A resposta felina o satisfez.

— Meu amor... Você anda lendo muito os livros do Sr. Scott.

Ela sorriu.

— Não sou herói e bom como Wilfred, Mairi.

— Não... Você é melhor que ele.

Durante o beijo, Mairi finalmente entendeu o que sentia Rowenna de Ivanhoé. Agora ela sabia o que era o amor... E o que sentia por Ian. Percebeu o motivo de seu coração bater tão forte quando o via. Soube porque se preocupava com ele, e também porque queria tanto vê-lo feliz. Mas também sabia que jamais ficariam juntos. Ela não passava de uma empregada...

— É impossível – murmurou.

O tempo pareceu parar para eles. Encararam-se por algum tempo, até ela tomar a coragem.

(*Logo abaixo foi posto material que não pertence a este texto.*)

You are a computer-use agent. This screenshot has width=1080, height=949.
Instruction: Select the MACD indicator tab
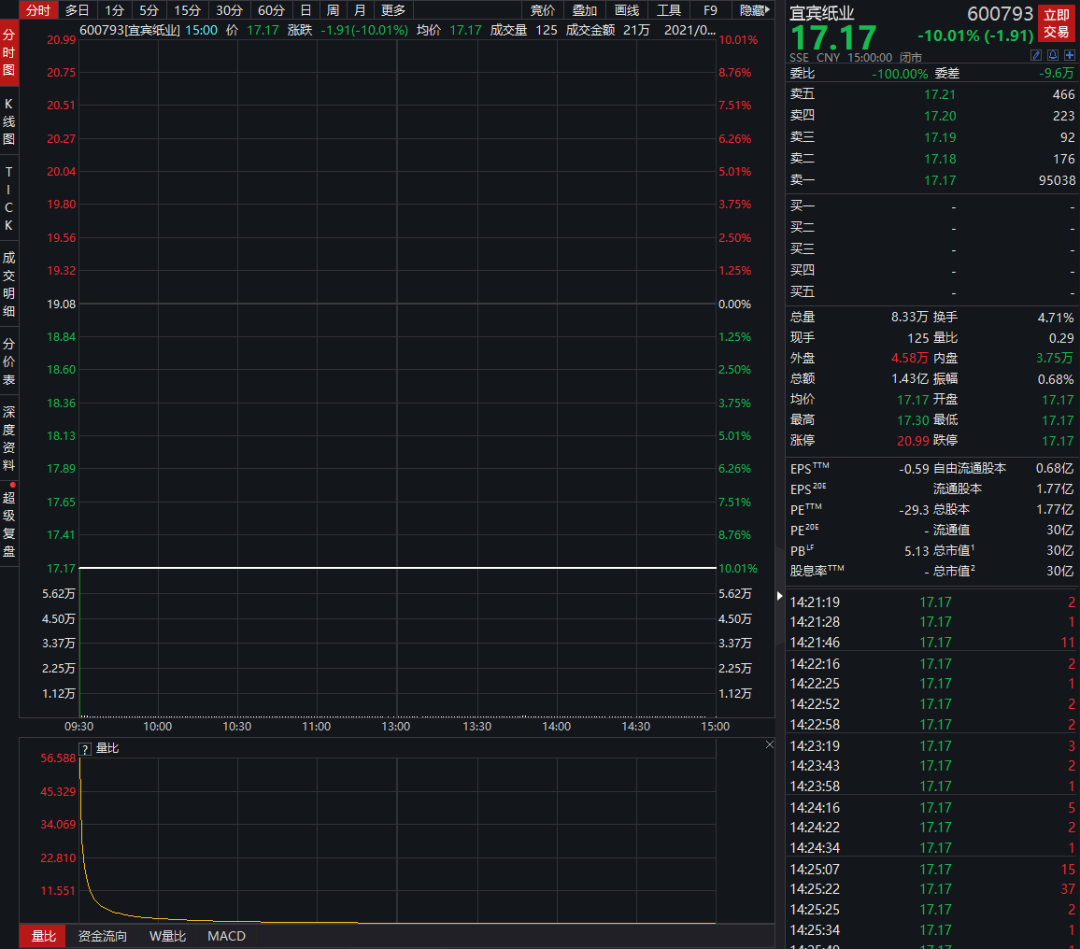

— Continuar esta amizade será o mesmo que alimentar todos os dias o que sentimos um pelo outro. Nunca poderemos ficar juntos. E sei que morreria ao ver Milord com outra mulher. Então... o melhor é darmos um fim agora...

— Acha possível?

— Não sei... Nunca amei antes.

Aquela confissão tão docemente feita arrasou o coração do duque. Quando Mairi deu-lhe as costas e caminhou em direção à ala dos empregados, o rapaz sabia que o sensato era colocar um ponto final ali. A mandaria para a fazenda em Rievaulx. No castelo, dera ordens para que Mairi não trabalhasse mais tanto quanto antes. Ela poderia ser governanta na fazenda e não mais ficaria se desgastando nas atividades domésticas. Ganharia seu salário e até poderia se casar com algum peão. E ele nunca mais a veria. Isso! Era isso que ele faria.

O problema de tudo foi que as pernas não obedeceram à mente, e antes que ela entrasse no castelo ele lhe segurou o braço e puxou-a contra si.

— Você confia em mim?—  Perguntou desesperado.

— Mais que na minha própria vida.

Ele sorriu.

— Prometo— lhe, Mairi... Darei um jeito de ficarmos juntos.

Nenhuma palavra mais precisava ser dita para inundá-la de felicidade.